_The exercise_
Rewrite the lines from the first one through the line containing "Looking at the screenshot, I should click(x=734, y=244).", substituting "button" for "icon" wherever it occurs and leaving everything else as it is. Return only those lines.

_Data provided_
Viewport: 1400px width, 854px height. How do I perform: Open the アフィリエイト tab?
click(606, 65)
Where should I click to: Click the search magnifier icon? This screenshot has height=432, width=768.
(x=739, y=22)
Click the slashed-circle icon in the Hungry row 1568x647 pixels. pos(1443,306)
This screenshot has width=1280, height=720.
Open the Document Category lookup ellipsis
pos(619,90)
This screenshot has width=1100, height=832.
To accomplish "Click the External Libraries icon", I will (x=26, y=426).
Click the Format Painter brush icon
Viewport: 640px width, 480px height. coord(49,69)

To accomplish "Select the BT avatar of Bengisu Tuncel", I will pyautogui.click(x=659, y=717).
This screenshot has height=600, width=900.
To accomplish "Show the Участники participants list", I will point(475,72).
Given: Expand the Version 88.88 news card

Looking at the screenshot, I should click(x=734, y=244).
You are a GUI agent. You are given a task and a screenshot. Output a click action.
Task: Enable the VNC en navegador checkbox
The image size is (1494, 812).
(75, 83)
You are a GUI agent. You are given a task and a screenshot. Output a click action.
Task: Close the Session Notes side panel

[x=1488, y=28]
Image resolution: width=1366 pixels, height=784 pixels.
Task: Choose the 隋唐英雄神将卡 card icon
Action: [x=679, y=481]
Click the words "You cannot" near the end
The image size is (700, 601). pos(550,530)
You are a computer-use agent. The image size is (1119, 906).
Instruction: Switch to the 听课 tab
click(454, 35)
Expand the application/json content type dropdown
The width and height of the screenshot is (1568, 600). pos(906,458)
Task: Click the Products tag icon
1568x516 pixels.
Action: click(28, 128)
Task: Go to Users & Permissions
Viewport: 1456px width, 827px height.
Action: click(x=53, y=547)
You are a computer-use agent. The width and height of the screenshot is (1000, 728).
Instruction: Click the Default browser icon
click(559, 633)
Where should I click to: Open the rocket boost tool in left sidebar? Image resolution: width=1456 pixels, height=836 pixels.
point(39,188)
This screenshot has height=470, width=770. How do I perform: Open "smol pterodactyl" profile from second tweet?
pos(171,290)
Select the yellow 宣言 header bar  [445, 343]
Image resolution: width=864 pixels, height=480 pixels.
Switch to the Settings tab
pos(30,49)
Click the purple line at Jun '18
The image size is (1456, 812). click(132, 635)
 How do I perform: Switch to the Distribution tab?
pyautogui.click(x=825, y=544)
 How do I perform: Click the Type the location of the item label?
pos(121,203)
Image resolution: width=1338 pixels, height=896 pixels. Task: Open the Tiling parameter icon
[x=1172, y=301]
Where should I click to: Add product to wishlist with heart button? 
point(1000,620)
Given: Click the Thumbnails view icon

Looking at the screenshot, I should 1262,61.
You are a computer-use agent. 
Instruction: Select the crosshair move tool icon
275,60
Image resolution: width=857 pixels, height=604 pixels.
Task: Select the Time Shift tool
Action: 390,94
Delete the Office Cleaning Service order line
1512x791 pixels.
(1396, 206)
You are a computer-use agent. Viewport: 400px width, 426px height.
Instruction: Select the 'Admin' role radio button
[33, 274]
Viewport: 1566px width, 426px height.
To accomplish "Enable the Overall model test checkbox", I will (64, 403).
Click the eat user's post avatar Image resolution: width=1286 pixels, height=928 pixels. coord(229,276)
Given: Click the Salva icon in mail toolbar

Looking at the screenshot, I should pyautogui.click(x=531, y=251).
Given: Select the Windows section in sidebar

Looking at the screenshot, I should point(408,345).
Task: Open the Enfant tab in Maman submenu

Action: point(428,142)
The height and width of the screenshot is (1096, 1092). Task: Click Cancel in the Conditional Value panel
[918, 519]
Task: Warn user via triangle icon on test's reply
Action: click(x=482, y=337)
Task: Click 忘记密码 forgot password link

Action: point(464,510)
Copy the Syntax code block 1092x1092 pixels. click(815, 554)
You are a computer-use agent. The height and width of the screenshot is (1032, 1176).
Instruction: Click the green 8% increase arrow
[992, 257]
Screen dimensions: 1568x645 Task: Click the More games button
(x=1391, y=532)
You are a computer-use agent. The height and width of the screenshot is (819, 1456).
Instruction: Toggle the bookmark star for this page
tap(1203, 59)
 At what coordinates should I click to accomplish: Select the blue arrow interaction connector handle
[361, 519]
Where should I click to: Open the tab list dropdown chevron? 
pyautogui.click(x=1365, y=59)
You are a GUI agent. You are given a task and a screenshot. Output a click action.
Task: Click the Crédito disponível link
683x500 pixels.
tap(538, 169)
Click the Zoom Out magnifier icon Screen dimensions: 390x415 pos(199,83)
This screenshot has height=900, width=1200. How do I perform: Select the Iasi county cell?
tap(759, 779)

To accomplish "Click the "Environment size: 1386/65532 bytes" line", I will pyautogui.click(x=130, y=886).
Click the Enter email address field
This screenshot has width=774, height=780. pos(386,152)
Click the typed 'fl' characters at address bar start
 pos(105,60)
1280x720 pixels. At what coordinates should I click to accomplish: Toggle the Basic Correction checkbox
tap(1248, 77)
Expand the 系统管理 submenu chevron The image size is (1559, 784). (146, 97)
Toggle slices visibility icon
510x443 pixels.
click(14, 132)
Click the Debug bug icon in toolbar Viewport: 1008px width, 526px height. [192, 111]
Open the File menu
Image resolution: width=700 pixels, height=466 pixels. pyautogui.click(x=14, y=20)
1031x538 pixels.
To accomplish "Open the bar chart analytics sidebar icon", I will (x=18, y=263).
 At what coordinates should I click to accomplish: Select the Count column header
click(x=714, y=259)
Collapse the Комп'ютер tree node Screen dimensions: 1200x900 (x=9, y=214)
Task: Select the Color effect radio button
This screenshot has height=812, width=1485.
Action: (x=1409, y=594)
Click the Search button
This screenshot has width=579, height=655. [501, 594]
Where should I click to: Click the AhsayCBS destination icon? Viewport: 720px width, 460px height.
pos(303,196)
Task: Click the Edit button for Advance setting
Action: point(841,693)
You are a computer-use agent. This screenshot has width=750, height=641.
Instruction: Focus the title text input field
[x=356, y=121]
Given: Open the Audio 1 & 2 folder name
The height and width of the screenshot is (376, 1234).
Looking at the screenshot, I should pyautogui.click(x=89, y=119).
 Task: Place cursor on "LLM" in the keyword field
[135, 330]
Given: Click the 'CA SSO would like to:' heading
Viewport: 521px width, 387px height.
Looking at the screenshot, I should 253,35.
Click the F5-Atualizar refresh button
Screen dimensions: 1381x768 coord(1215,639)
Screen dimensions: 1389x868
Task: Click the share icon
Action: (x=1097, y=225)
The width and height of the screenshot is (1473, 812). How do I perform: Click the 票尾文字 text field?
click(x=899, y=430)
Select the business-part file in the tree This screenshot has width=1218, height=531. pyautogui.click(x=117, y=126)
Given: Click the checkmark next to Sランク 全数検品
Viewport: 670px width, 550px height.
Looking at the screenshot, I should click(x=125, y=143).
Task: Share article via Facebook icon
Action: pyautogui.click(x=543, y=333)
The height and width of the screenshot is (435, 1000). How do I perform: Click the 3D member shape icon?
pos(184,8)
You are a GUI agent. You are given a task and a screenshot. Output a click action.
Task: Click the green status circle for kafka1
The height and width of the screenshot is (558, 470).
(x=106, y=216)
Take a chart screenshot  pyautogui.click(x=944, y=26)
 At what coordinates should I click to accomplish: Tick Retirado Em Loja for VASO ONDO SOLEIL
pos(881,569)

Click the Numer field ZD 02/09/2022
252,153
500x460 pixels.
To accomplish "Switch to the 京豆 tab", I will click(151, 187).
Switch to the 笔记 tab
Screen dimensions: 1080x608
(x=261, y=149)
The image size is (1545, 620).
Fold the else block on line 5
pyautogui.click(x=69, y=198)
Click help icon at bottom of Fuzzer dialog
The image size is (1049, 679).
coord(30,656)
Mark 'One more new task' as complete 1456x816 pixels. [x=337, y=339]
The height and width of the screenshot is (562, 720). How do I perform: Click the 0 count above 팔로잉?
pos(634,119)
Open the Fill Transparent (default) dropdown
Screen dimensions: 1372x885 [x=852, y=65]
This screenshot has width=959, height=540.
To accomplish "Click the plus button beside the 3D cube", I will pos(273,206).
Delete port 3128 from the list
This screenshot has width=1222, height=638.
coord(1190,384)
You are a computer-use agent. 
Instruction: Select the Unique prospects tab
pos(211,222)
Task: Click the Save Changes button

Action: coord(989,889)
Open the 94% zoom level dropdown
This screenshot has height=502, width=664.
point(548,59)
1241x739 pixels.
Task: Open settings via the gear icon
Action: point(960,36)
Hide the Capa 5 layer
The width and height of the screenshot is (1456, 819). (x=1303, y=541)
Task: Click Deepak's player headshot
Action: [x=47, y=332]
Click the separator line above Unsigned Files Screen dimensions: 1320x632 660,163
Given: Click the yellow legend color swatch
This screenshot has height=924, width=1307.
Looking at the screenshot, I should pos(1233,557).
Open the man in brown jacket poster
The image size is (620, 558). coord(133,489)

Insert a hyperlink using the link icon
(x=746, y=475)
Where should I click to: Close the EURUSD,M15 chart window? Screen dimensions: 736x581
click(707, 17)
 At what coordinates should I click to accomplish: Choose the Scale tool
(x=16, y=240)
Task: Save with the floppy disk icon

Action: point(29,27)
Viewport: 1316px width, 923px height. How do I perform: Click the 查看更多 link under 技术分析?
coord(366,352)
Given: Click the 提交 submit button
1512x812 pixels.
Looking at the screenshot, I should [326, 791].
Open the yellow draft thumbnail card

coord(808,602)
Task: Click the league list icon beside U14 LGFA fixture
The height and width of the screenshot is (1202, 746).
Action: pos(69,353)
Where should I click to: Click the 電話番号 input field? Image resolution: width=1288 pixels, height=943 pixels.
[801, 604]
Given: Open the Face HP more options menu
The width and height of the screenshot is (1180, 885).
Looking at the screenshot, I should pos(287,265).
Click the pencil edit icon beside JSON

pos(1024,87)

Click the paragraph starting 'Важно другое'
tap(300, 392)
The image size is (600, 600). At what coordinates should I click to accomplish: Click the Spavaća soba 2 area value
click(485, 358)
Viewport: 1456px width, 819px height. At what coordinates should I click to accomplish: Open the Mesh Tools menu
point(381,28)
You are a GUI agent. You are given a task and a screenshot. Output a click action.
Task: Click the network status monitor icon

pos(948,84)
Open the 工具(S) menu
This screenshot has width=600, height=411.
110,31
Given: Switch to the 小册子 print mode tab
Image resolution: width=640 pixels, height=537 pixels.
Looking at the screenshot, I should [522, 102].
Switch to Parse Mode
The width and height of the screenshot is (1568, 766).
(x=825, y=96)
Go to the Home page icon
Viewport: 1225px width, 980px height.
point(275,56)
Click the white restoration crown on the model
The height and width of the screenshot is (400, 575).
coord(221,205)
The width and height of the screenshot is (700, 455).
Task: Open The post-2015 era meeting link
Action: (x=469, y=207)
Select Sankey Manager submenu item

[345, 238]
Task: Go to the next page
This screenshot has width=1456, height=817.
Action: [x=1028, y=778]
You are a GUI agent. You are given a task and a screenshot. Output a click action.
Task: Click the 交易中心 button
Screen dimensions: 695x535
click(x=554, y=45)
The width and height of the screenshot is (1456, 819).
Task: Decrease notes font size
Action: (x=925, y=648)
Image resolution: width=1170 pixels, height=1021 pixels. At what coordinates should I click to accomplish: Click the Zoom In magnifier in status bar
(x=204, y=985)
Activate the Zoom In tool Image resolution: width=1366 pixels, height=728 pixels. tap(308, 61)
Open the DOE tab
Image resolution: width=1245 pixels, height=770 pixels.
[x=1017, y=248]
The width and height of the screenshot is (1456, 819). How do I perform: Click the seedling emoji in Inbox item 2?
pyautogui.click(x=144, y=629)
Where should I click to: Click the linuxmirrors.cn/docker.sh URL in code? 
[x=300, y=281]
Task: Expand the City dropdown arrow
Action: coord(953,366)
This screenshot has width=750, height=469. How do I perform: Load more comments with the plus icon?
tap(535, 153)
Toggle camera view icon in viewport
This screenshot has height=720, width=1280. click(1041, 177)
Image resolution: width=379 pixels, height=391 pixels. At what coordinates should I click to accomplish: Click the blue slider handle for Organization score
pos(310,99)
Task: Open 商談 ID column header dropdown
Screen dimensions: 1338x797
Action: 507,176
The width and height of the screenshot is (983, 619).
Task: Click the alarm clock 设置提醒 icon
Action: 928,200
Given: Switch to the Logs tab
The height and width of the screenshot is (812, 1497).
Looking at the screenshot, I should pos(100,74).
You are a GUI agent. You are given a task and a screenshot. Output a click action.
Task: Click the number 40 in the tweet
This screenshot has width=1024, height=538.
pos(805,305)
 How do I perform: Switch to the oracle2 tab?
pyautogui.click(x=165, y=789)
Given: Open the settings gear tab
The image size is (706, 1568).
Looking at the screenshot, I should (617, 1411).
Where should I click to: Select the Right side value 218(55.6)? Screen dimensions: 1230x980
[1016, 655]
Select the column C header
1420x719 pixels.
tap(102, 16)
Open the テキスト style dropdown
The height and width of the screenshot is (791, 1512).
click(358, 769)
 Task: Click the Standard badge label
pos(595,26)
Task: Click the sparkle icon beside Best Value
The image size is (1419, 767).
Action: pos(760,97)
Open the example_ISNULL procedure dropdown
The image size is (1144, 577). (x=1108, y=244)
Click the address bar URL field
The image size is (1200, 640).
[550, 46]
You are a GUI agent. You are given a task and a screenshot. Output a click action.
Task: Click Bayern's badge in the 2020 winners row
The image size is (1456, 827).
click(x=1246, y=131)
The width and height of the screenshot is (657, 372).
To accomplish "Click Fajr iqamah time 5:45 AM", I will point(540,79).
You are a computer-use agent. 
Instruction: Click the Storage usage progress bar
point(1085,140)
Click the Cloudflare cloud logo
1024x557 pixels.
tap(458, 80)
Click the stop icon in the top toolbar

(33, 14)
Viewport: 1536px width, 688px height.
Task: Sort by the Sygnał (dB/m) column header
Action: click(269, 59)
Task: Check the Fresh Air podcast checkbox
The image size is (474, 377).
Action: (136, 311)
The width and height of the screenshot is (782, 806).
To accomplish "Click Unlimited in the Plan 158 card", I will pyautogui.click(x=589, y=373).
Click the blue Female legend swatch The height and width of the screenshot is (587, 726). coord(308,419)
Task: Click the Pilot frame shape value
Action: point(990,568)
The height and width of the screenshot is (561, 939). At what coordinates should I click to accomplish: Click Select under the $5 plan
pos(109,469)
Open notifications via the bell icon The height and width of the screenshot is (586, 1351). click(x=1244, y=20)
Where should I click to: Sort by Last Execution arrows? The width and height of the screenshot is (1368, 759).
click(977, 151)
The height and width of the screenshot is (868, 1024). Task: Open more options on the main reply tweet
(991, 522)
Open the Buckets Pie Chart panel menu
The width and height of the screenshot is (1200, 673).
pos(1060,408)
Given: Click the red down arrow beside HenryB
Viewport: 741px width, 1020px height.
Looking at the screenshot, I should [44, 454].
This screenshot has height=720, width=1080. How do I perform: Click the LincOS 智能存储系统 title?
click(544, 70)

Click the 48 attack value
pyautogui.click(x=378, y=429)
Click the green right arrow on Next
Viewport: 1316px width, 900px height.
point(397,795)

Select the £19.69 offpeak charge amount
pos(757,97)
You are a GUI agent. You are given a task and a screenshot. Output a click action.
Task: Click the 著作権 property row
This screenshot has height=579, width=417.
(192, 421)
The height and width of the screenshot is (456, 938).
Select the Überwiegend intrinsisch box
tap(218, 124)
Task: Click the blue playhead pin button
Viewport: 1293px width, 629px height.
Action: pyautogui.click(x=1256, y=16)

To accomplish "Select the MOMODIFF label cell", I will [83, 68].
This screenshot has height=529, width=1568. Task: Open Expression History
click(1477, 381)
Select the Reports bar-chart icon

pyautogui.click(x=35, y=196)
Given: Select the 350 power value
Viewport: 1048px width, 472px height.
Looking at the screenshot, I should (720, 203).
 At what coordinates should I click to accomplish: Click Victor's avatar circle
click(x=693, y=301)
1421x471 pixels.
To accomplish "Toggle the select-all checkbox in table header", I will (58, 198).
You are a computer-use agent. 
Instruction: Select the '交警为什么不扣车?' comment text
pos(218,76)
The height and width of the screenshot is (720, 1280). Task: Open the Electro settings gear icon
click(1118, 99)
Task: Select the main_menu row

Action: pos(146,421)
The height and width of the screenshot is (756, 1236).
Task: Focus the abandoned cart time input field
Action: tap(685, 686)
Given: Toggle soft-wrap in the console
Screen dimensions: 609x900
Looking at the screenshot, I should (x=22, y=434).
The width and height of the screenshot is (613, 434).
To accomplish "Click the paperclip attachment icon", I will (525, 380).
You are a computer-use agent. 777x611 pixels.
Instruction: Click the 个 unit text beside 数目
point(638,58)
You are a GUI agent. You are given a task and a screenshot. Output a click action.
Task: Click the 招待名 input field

_Finished task_
Viewport: 1400px width, 854px height. How do I perform: Open the アフィリエイト tab?
click(606, 65)
Where should I click to: Click the search magnifier button? This screenshot has height=432, width=768.
(x=739, y=22)
Click the slashed-circle button in the Hungry row 1568x647 pixels. pos(1443,306)
This screenshot has width=1280, height=720.
Open the Document Category lookup ellipsis
pos(619,90)
This screenshot has width=1100, height=832.
To accomplish "Click the External Libraries button", I will (x=26, y=426).
Click the Format Painter brush button
Viewport: 640px width, 480px height. coord(49,69)

To accomplish "Select the BT avatar of Bengisu Tuncel", I will pyautogui.click(x=659, y=717).
This screenshot has height=600, width=900.
To accomplish "Show the Участники participants list", I will point(475,72).
Given: Expand the Version 88.88 news card

Looking at the screenshot, I should click(x=734, y=244).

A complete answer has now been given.